A meta‑analysis of 73 studies on cucumber (Cucumis sativus) under elevated CO₂ (eCO₂) revealed that eCO₂ significantly increased net photosynthetic rate (+56.31%), biomass (+27.75%) and yield (+21.98%), while reducing stomatal conductance (‑36.07%) and transpiration (‑30.42%). The authors recommend maintaining eCO₂ levels between 800–1200 ppm together with higher light, temperature, optimal humidity, and adequate fertilization to optimise greenhouse cucumber production under climate‑change scenarios.

The study investigates the role of the chromatin regulator MpSWI3, a core subunit of the SWI/SNF complex, in the liverwort Marchantia polymorpha. A promoter mutation disrupts male gametangiophore development and spermiogenesis, causing enhanced vegetative propagation, and transcriptomic analysis reveals that MpSWI3 regulates genes controlling reproductive initiation, sperm function, and asexual reproduction, highlighting its ancient epigenetic role in balancing vegetative and reproductive phases.

The study examined drought tolerance across nine provenances of the conifer Pinus nigra using high‑throughput phenotyping combined with metabolomic and transcriptomic analyses under controlled soil‑drying conditions. Drought tolerance, measured by the decline in Fv/Fm, varied among provenances but was not linked to a climatic gradient and was independent of growth, with tolerant provenances showing distinct flavonoid and diterpene profiles and provenance‑specific gene expression patterns. Integrating phenotypic and molecular data revealed metabolic signatures underlying drought adaptation in this non‑model conifer.

The study introduces an enhanced crosslinking mass spectrometry workflow that preserves native protein interactions within functional thylakoid membranes of Arabidopsis and spinach, while electron transport remains active. Mapping the obtained crosslinks to known structures validates complex integrity and reveals novel assemblies, facilitating in situ exploration of photosynthetic membrane protein networks.

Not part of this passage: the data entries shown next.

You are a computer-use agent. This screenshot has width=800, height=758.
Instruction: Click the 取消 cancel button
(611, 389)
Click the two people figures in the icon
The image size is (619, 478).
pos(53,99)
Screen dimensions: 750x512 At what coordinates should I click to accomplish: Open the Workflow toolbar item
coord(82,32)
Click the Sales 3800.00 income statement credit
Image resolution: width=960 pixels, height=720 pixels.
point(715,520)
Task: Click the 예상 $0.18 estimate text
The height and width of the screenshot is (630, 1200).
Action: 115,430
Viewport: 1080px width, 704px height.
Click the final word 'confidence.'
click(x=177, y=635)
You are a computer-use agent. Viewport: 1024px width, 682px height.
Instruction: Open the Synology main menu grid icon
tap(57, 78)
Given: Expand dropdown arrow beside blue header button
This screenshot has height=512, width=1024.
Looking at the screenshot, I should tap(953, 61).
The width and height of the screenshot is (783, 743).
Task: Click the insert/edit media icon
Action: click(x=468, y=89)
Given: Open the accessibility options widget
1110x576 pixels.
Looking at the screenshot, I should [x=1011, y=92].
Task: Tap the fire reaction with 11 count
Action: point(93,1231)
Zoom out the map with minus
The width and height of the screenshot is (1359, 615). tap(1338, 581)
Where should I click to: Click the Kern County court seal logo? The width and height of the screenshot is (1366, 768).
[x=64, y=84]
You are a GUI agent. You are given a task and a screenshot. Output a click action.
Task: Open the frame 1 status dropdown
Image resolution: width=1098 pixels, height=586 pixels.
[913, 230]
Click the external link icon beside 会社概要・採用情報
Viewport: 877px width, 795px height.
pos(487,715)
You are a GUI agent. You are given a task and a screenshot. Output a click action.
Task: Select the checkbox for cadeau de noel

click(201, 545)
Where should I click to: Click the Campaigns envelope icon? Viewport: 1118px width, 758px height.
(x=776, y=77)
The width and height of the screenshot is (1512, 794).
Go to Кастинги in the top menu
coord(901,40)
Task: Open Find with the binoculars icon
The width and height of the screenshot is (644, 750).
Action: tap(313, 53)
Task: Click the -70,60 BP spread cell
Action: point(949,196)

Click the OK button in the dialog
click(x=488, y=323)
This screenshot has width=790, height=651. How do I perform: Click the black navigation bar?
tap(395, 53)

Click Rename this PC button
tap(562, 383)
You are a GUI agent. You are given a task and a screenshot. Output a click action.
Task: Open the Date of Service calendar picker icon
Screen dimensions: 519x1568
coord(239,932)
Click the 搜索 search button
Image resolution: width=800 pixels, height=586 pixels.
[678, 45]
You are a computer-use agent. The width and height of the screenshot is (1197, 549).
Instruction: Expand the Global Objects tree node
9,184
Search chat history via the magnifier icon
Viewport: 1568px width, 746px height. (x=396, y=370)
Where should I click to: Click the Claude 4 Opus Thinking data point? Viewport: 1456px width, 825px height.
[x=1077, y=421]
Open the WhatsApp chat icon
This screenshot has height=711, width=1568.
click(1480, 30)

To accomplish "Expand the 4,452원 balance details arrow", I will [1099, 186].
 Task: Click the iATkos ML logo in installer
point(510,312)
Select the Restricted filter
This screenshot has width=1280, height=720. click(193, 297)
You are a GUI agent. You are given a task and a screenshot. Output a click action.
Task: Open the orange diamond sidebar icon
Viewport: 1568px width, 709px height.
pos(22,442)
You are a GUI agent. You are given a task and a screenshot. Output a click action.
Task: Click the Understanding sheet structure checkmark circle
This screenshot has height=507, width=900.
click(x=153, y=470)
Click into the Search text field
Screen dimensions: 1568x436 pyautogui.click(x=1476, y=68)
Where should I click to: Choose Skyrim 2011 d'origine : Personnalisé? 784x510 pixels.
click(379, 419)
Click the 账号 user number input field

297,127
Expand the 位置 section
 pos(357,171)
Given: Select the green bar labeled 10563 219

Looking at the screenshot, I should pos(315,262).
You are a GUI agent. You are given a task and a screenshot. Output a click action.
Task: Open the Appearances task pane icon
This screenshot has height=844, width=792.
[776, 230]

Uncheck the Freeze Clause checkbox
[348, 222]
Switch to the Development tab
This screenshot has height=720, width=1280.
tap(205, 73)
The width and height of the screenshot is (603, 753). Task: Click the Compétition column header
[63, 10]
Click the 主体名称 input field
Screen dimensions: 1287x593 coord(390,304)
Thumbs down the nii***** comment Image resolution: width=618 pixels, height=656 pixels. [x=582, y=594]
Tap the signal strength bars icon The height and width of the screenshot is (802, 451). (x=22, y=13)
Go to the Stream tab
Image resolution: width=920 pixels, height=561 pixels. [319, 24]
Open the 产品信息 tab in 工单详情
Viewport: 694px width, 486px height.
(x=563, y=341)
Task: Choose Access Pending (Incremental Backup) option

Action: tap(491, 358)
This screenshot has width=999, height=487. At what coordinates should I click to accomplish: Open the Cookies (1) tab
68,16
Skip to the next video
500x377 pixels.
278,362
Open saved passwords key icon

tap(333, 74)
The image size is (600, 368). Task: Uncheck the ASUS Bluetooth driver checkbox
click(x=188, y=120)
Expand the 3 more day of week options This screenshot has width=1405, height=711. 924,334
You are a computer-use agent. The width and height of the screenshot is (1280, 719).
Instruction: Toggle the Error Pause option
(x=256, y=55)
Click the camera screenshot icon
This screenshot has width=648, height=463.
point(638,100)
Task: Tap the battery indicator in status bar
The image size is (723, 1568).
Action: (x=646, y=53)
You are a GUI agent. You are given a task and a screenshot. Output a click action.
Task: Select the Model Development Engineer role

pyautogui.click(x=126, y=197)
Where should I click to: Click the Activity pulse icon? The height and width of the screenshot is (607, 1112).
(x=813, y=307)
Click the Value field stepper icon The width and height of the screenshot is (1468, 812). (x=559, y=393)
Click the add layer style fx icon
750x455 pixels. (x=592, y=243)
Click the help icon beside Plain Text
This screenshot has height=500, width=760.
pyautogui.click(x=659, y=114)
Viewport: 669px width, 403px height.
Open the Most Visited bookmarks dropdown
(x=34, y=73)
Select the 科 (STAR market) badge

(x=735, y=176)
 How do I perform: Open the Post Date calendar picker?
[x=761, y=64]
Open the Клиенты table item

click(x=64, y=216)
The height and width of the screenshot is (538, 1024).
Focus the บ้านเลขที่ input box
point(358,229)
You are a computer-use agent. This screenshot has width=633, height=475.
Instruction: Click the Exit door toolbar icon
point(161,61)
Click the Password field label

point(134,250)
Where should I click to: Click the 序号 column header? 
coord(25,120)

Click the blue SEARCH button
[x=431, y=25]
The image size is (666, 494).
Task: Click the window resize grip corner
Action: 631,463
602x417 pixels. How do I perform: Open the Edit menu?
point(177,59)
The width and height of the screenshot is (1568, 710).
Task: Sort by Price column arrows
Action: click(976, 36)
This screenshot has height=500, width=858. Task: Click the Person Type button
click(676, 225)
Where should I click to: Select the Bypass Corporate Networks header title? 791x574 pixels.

The study examined how the bioinoculant Trichoderma afroharzianum T22 influences Pisum sativum growth under iron-sufficient versus iron-deficient conditions, finding pronounced benefits—enhanced photosynthesis, Fe/N accumulation, and stress‑related gene expression—only during iron deficiency. RNA‑seq revealed distinct gene expression patterns tied to symbiosis, iron transport, and redox pathways, and microbiome profiling showed T22 reshapes the root bacterial community under deficiency, suggesting context‑dependent mutualism.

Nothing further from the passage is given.